Task instructions:
From the first line to the last, print the records exactly, leaving out the pictures.

Entries provided:
========
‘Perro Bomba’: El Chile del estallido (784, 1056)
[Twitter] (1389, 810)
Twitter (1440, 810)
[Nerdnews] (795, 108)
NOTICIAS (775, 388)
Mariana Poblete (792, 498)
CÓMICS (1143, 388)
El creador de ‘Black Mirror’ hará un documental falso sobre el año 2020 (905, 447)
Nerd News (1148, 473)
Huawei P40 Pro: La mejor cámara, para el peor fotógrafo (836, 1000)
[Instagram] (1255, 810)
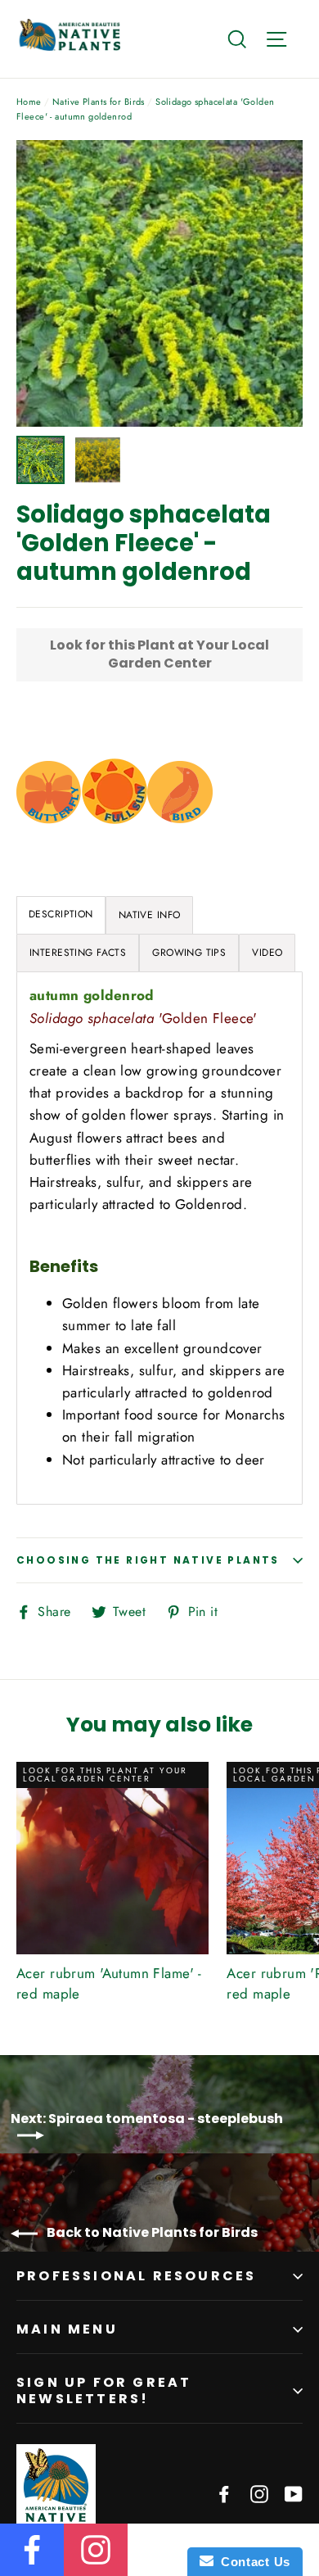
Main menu (67, 2329)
========
Solution for this task:
‘Perro Bomba’: El Chile del estallido (784, 1056)
[Twitter] (1389, 810)
Twitter (1440, 810)
[Nerdnews] (795, 108)
NOTICIAS (775, 388)
Mariana Poblete (792, 498)
CÓMICS (1143, 388)
El creador de ‘Black Mirror’ hará un documental falso sobre el año 2020 (905, 447)
Nerd News (1148, 473)
Huawei P40 Pro: La mejor cámara, para el peor fotógrafo (836, 1000)
[Instagram] (1255, 810)
Main menu (67, 2329)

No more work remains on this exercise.